| AIM OF THE TASK |
Find the lines below that contain the word "height" and count them. Only the number should be given.
Top of DATA FOR THIS TASK
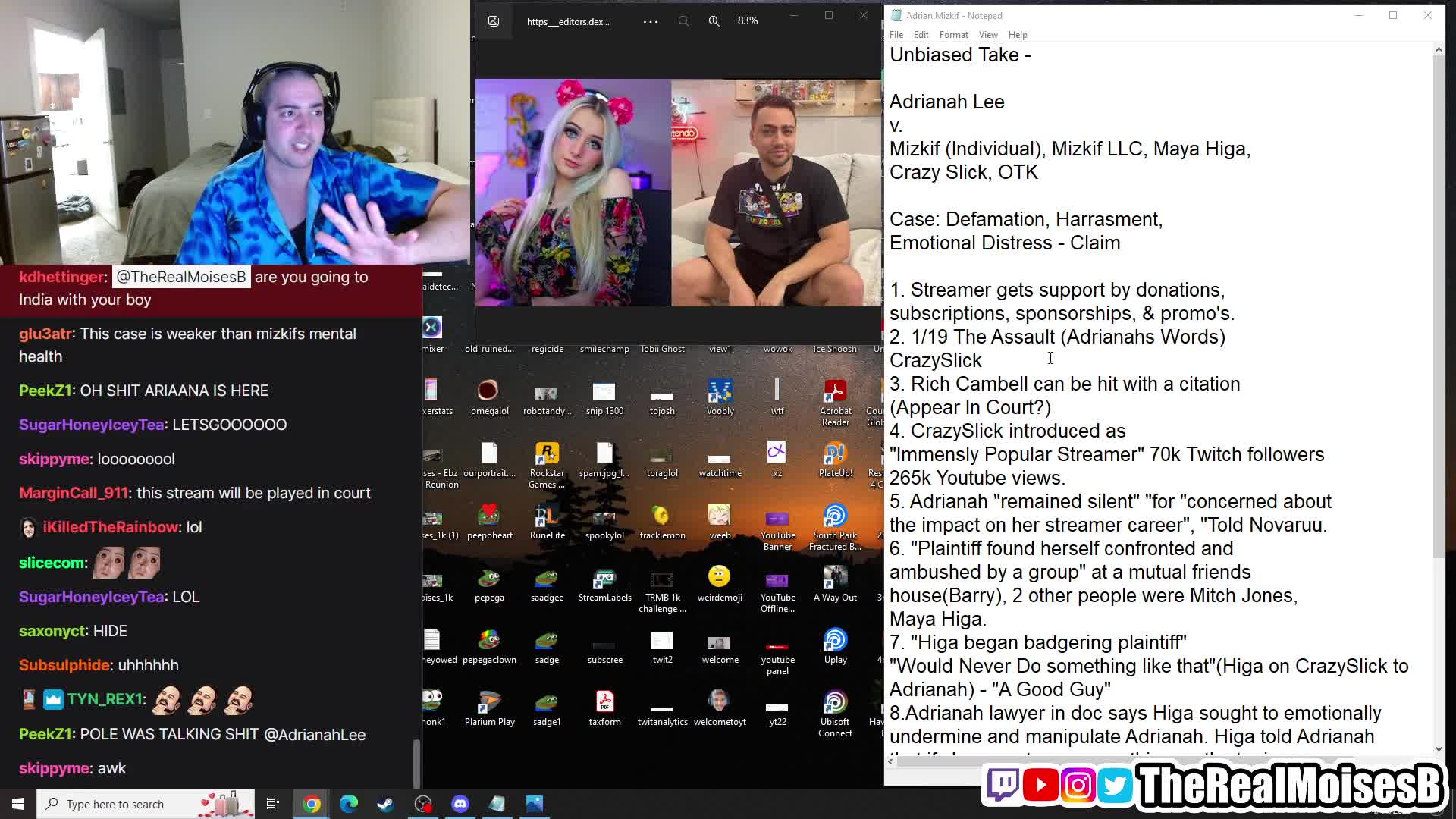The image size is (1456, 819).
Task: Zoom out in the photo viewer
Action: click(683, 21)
Bottom of DATA FOR THIS TASK
Top of DATA FOR THIS TASK
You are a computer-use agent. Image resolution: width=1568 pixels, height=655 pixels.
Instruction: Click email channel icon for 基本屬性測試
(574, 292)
Bottom of DATA FOR THIS TASK
Top of DATA FOR THIS TASK
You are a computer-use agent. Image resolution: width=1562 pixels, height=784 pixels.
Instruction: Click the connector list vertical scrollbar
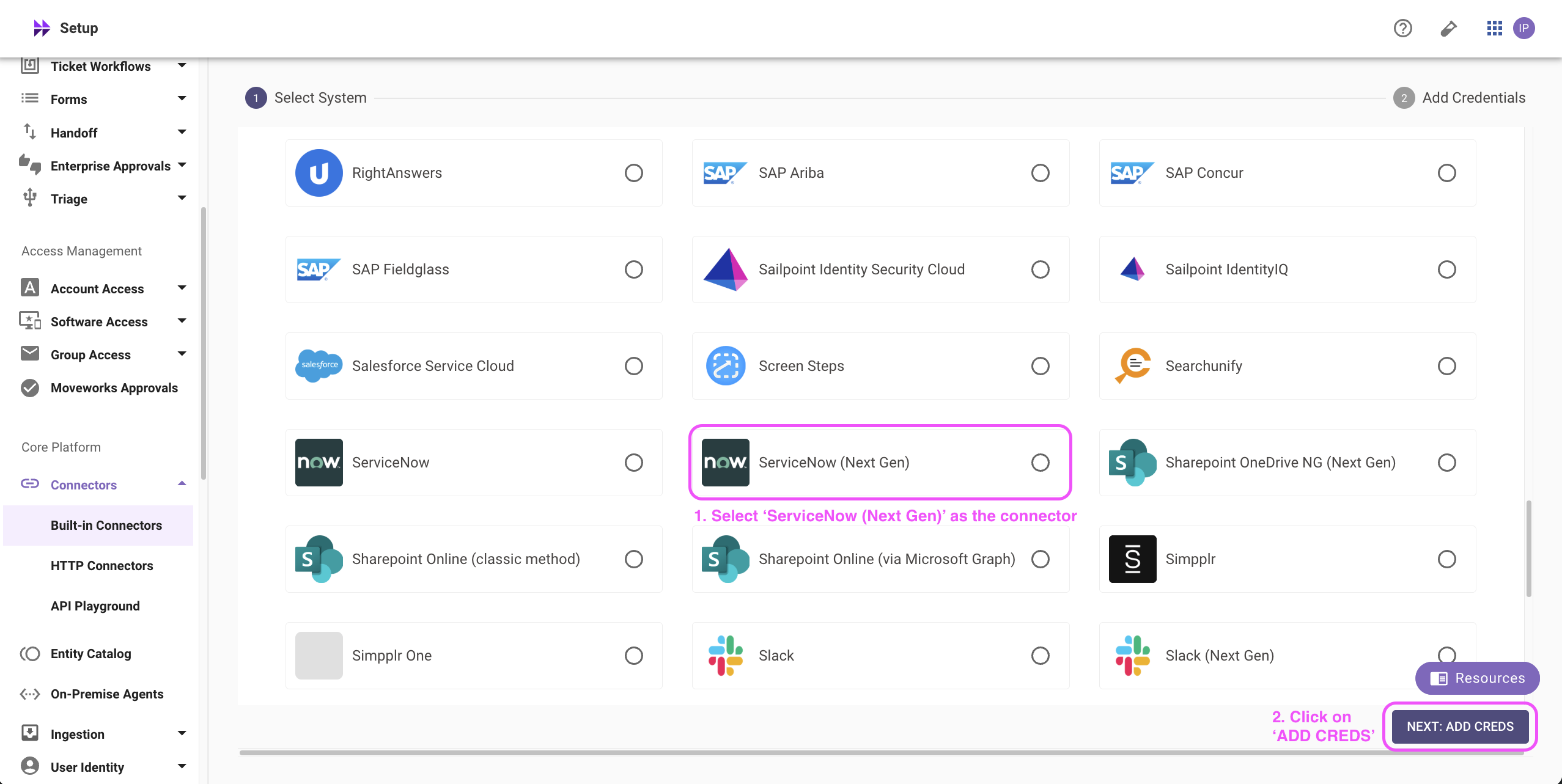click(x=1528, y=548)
Bottom of DATA FOR THIS TASK
| REPLY |
2